▶ [What to produce]
The response should be an exact copy of every record.

Stored records:
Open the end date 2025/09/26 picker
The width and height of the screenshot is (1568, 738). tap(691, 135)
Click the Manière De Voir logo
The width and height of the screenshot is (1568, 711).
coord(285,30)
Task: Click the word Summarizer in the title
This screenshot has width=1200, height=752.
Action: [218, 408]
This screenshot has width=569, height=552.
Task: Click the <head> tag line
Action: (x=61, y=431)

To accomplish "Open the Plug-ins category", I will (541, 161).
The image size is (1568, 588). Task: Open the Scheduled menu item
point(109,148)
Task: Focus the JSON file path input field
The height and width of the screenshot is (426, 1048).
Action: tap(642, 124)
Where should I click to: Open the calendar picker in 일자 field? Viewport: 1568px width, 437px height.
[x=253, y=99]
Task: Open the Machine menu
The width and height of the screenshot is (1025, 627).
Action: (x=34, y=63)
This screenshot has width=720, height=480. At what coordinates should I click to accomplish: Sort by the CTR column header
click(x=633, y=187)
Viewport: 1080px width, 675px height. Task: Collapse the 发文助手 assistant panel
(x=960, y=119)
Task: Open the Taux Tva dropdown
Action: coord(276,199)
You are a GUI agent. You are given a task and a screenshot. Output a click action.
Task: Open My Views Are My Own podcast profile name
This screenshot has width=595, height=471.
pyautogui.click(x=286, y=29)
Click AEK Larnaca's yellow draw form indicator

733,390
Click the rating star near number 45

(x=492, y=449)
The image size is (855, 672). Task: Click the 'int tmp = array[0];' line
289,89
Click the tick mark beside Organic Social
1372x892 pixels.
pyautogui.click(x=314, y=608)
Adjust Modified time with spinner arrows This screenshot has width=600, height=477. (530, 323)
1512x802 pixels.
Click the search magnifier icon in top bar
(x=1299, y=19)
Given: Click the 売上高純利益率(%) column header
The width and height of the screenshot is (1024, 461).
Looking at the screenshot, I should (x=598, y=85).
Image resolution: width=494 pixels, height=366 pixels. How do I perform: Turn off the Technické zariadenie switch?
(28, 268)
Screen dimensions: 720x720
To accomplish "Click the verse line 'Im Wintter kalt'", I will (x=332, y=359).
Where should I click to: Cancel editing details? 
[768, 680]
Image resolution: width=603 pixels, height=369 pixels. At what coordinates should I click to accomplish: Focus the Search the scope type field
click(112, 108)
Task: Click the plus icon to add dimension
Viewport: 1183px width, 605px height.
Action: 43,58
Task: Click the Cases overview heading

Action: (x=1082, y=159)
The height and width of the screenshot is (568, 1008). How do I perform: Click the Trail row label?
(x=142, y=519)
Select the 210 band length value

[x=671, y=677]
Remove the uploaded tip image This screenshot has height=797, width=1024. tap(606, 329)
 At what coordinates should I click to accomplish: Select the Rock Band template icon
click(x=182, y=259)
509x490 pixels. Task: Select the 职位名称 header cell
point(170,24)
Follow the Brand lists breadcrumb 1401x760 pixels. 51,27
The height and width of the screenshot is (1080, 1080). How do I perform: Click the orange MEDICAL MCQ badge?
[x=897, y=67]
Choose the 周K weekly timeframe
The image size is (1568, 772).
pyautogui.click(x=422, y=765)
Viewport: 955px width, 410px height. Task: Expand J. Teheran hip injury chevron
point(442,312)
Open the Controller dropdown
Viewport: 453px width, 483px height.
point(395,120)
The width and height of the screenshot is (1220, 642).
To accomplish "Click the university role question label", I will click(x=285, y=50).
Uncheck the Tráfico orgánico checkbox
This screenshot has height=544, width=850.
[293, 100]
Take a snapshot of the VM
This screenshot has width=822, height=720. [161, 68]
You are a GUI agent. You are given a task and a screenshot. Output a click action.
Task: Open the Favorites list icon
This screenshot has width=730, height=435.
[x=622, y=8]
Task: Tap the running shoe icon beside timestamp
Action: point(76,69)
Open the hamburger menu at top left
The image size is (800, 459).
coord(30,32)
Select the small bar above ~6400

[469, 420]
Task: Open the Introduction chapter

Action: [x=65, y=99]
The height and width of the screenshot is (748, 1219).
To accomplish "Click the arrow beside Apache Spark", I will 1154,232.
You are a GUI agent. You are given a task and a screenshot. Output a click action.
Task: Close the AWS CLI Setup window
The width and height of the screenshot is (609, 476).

▶ [Your response]
Open the end date 2025/09/26 picker
The width and height of the screenshot is (1568, 738). tap(691, 135)
Click the Manière De Voir logo
The width and height of the screenshot is (1568, 711).
coord(285,30)
Task: Click the word Summarizer in the title
This screenshot has width=1200, height=752.
Action: [218, 408]
This screenshot has width=569, height=552.
Task: Click the <head> tag line
Action: (x=61, y=431)

To accomplish "Open the Plug-ins category", I will (541, 161).
The image size is (1568, 588). Task: Open the Scheduled menu item
point(109,148)
Task: Focus the JSON file path input field
The height and width of the screenshot is (426, 1048).
Action: tap(642, 124)
Where should I click to: Open the calendar picker in 일자 field? Viewport: 1568px width, 437px height.
[x=253, y=99]
Task: Open the Machine menu
The width and height of the screenshot is (1025, 627).
Action: (x=34, y=63)
This screenshot has width=720, height=480. At what coordinates should I click to accomplish: Sort by the CTR column header
click(x=633, y=187)
Viewport: 1080px width, 675px height. Task: Collapse the 发文助手 assistant panel
(x=960, y=119)
Task: Open the Taux Tva dropdown
Action: coord(276,199)
You are a GUI agent. You are given a task and a screenshot. Output a click action.
Task: Open My Views Are My Own podcast profile name
This screenshot has width=595, height=471.
pyautogui.click(x=286, y=29)
Click AEK Larnaca's yellow draw form indicator

733,390
Click the rating star near number 45

(x=492, y=449)
The image size is (855, 672). Task: Click the 'int tmp = array[0];' line
289,89
Click the tick mark beside Organic Social
1372x892 pixels.
pyautogui.click(x=314, y=608)
Adjust Modified time with spinner arrows This screenshot has width=600, height=477. (530, 323)
1512x802 pixels.
Click the search magnifier icon in top bar
(x=1299, y=19)
Given: Click the 売上高純利益率(%) column header
The width and height of the screenshot is (1024, 461).
Looking at the screenshot, I should (x=598, y=85).
Image resolution: width=494 pixels, height=366 pixels. How do I perform: Turn off the Technické zariadenie switch?
(28, 268)
Screen dimensions: 720x720
To accomplish "Click the verse line 'Im Wintter kalt'", I will (x=332, y=359).
Where should I click to: Cancel editing details? 
[768, 680]
Image resolution: width=603 pixels, height=369 pixels. At what coordinates should I click to accomplish: Focus the Search the scope type field
click(112, 108)
Task: Click the plus icon to add dimension
Viewport: 1183px width, 605px height.
Action: 43,58
Task: Click the Cases overview heading

Action: (x=1082, y=159)
The height and width of the screenshot is (568, 1008). How do I perform: Click the Trail row label?
(x=142, y=519)
Select the 210 band length value

[x=671, y=677]
Remove the uploaded tip image This screenshot has height=797, width=1024. tap(606, 329)
 At what coordinates should I click to accomplish: Select the Rock Band template icon
click(x=182, y=259)
509x490 pixels. Task: Select the 职位名称 header cell
point(170,24)
Follow the Brand lists breadcrumb 1401x760 pixels. 51,27
The height and width of the screenshot is (1080, 1080). How do I perform: Click the orange MEDICAL MCQ badge?
[x=897, y=67]
Choose the 周K weekly timeframe
The image size is (1568, 772).
pyautogui.click(x=422, y=765)
Viewport: 955px width, 410px height. Task: Expand J. Teheran hip injury chevron
point(442,312)
Open the Controller dropdown
Viewport: 453px width, 483px height.
point(395,120)
The width and height of the screenshot is (1220, 642).
To accomplish "Click the university role question label", I will click(x=285, y=50).
Uncheck the Tráfico orgánico checkbox
This screenshot has height=544, width=850.
[293, 100]
Take a snapshot of the VM
This screenshot has width=822, height=720. [161, 68]
You are a GUI agent. You are given a task and a screenshot. Output a click action.
Task: Open the Favorites list icon
This screenshot has width=730, height=435.
[x=622, y=8]
Task: Tap the running shoe icon beside timestamp
Action: point(76,69)
Open the hamburger menu at top left
The image size is (800, 459).
coord(30,32)
Select the small bar above ~6400

[469, 420]
Task: Open the Introduction chapter

Action: [x=65, y=99]
The height and width of the screenshot is (748, 1219).
To accomplish "Click the arrow beside Apache Spark", I will 1154,232.
You are a GUI agent. You are given a task and a screenshot. Output a click action.
Task: Close the AWS CLI Setup window
The width and height of the screenshot is (609, 476).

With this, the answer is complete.